No matter where a person lives, even if it is not near a rain forest, the complete destruction of rain forests will affect living conditions. For years rain forests have provided countries around the word with valuable resources, minerals, lumber, and energy. In Brazil alone the rain forests contains 45% of Brazils hydroelectric power. The minerals found in the rain forests of Brazil are estimated to value 1.6 trillion dollars, while the lumber that the rain forests can provide total 1.7 trillion dollars (In the Forest 1). Nutrients from decomposing organisms can be found throughout rain forests, including in soil and in trees. To continue destroying forests also destroys the important materials that they are providing to humans.
The rain forests also provide important exports such as oil, nuts, and rubber. Brazilian nuts have become an important export and coffee has been South Americas main source of money. After Charles Goodyear learned how to use rubber to benefit humans the demand for it increased. The Amazon began to provide rubber for tires made around the world. Today the Amazon still provides the world with a large supply of rubber.
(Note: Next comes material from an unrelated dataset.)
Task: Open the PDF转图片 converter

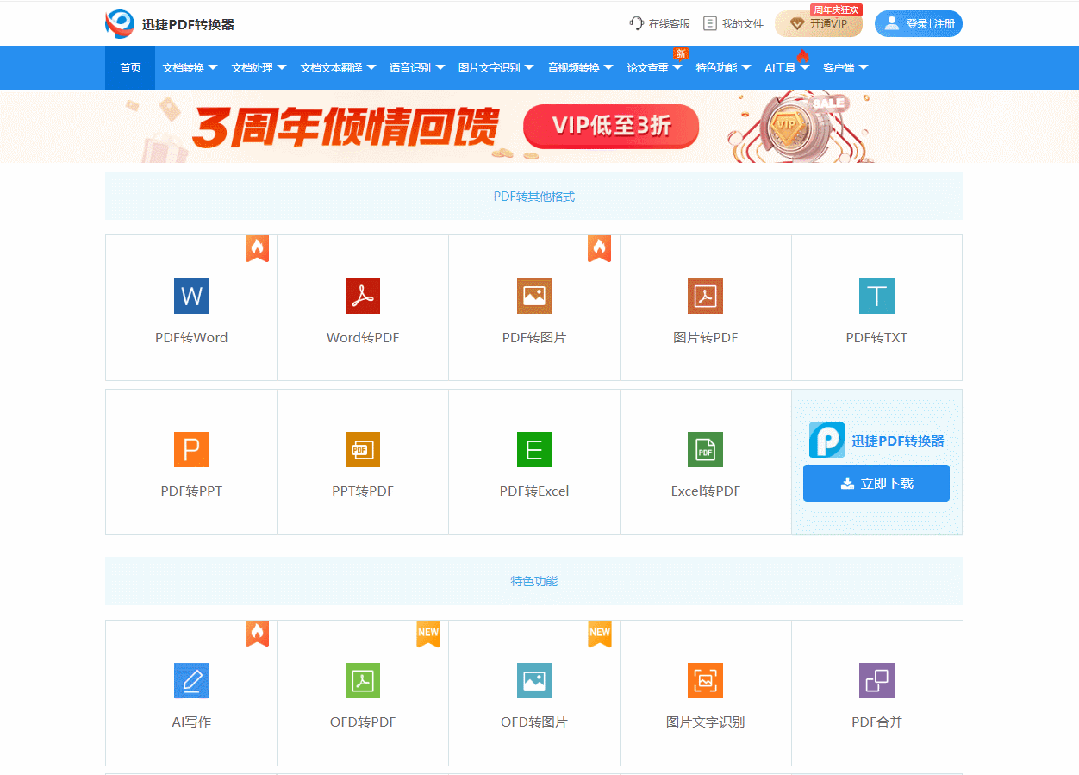Action: coord(534,307)
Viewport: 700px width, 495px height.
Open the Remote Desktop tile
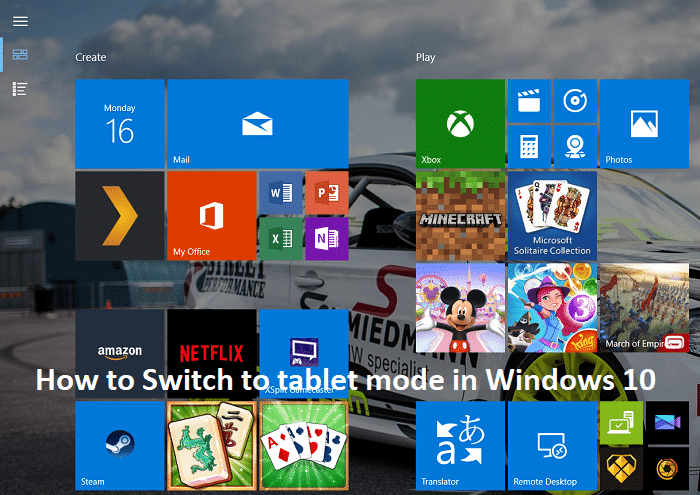click(x=552, y=445)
Deforestation of rain forests decreases the amount of rubber South America supplies, and businesses will soon have to find a new supply of this resource.

The plants found in the rain forests can be useful to everyone around the world. The Kayapo, a people of the Amazon, are dependent upon plants in the Amazon. A research team came into the area that the Kayapo people inhabit. A team of scientists researched 1,200 plants in the area. Their results have shown that 98% of these plants are used in the Kayapo society. Of all the plants 45% of them were never known to science until the research team came (McCuen 58). The benefits of many more unknown plants could never be discovered if rain forests are continually destroyed. It is estimated that 95% of the plant and animal life in the rain forests of the Amazon will be destroyed before anyone has had a chance to test them for beneficial properties.
Despite proof from scientific research that many plants found in the rain forests help to cure viruses and diseases, the destruction of forests still continues. In the Unites States one fourth of all drugs that are prescribed have their roots in rain forests (McCuen 14). Rain forests contain a numerous amount of plant species that have not been discovered yet. One of these very plants could help to cure or treat medical patients, including those patients with AIDS or even cancer. Some plants found in the rain forests have been tested and are currently being used.
SP-303 is a compound extracted from a plant found in South America. Two products have been derived from this compound: Provir and Virend. Provir helps treat respiratory infections in children, while Virend is a topical ointment used to treat the herpes simplex virus (Carr 5). Other products from medicinal plants include products that treat thrush and also non-addictive painkillers. The National Cancer Institute also determined that 70% of the plants that may help treat cancer grow in the rain forest (Jackson). Today many modern scientists work with shaman to determine the importance and value of plants in the rain forests. Destruction of the rain forests destroys these valuable plants, which may cause the loss of a cure for AIDS or other major diseases or cancers of all kinds(Medine 1).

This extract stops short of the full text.